“ULMFiT: Universal Language Model Fine-Tuning for Text Classification”, Jeremy Howard, Sebastian Ruder2018-01-18 (, ; similar)⁠:

[retrospective] Inductive transfer learning has greatly impacted computer vision, but existing approaches in NLP still require task-specific modifications and training from scratch.

We propose Universal Language Model Fine-tuning (ULMFiT), an effective transfer learning method that can be applied to any task in NLP, and introduce techniques that are key for fine-tuning a language model.

Our method outperforms the state-of-the-art on six text classification tasks, reducing the error by 18–24% on the majority of datasets.

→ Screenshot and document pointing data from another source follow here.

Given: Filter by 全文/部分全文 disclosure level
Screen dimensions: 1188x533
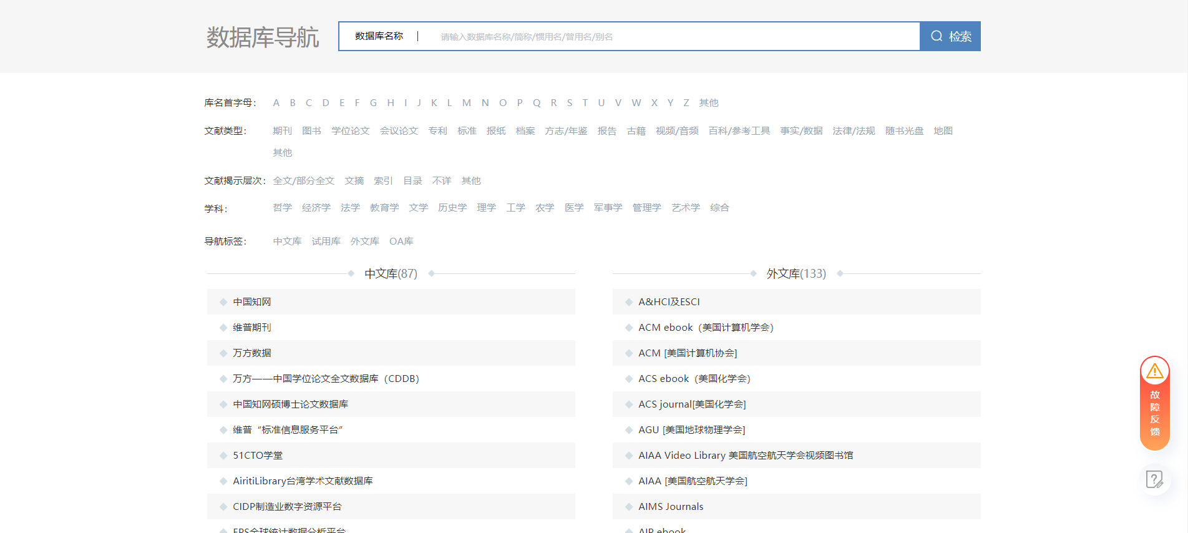Looking at the screenshot, I should pos(303,181).
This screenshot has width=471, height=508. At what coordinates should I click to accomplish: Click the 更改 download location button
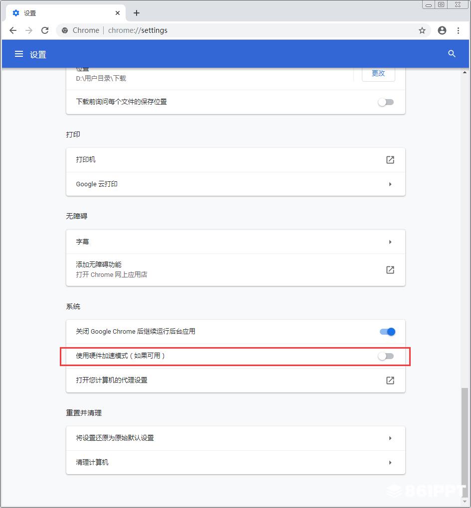(x=378, y=74)
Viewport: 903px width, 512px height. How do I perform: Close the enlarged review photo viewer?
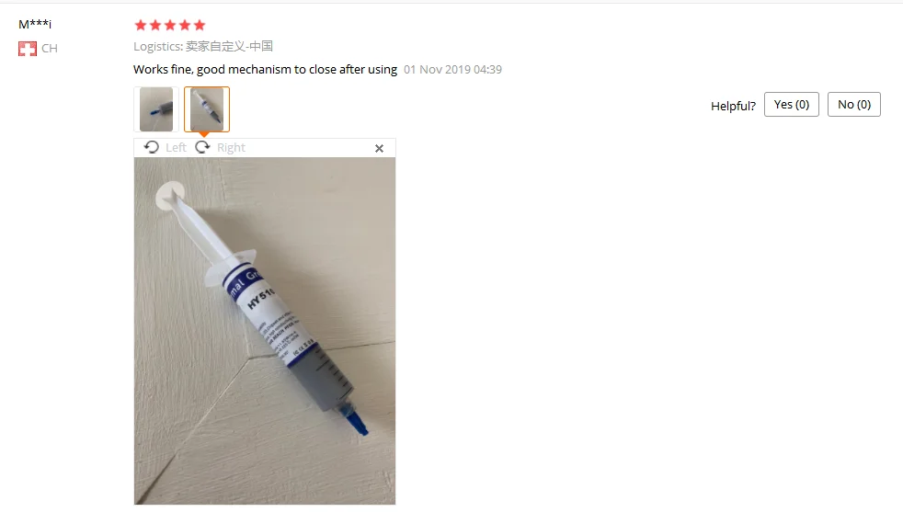pyautogui.click(x=379, y=149)
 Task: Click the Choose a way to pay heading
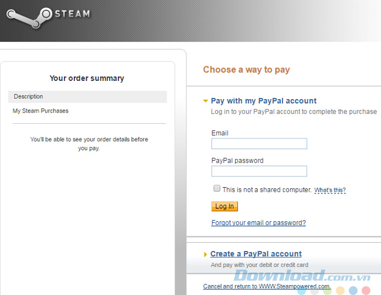[x=246, y=70]
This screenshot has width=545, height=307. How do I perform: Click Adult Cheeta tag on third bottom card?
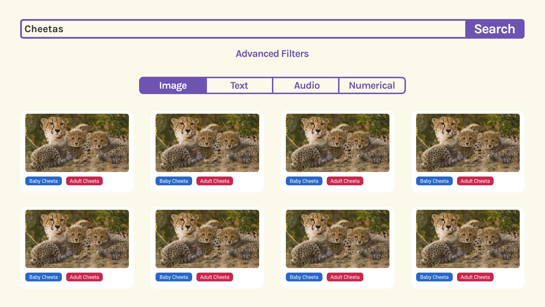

Furthermore, with only 100 labeled examples, it matches the performance of training from scratch on 100× more data.

We open-source our pretrained models & code.

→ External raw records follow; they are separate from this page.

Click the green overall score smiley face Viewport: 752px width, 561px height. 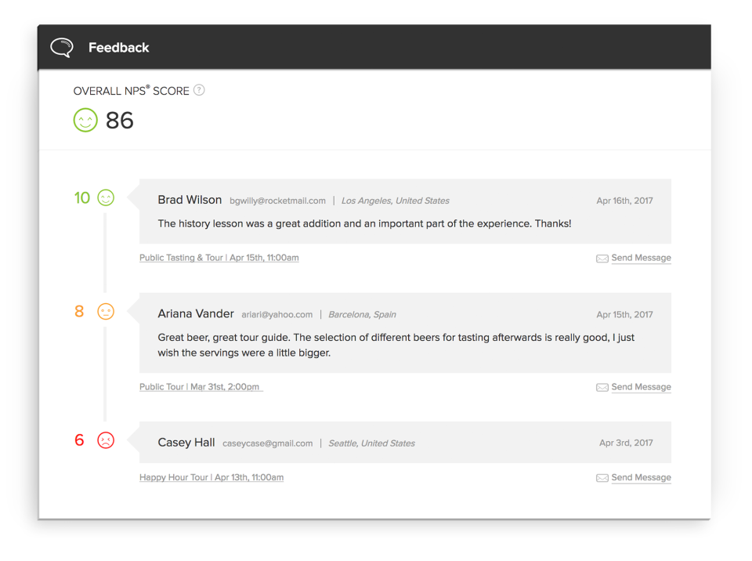[85, 120]
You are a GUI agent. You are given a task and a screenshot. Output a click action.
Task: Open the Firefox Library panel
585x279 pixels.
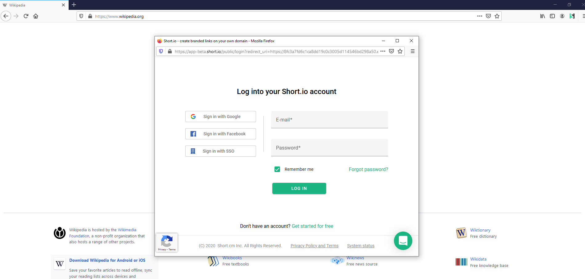pos(542,16)
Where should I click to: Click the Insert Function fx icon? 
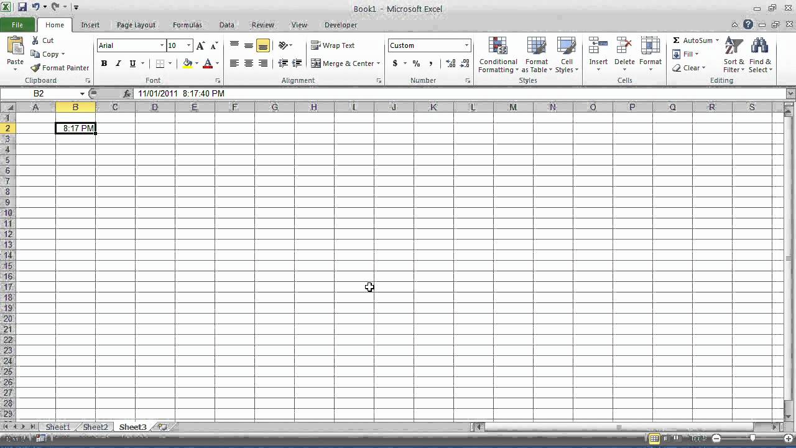tap(127, 93)
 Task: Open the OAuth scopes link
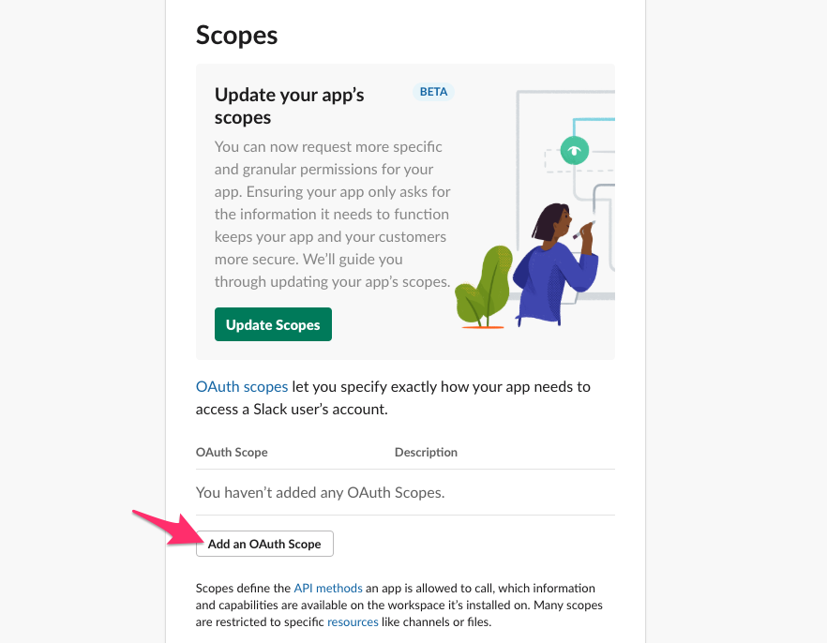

Figure 3: Validation error rates for supervised and semi-supervised ULMFiT vs. training from scratch with different numbers of training examples on IMDb, TREC-6, and AG (from left to right).

Impact of pretraining: We compare using no pretraining with pretraining on WikiText-103 (Merity et al 2017b) in Table 4: Pretraining is most useful for small and medium-sized datasets, which are most common in commercial applications. However, even for large datasets, pretraining improves performance.

Pretraining IMDb TREC-6 AG
Without pretraining 5.63 10.67 5.52
With pretraining 5.00 5.69 5.38

Table 4: Validation error rates for ULMFiT with and without pretraining.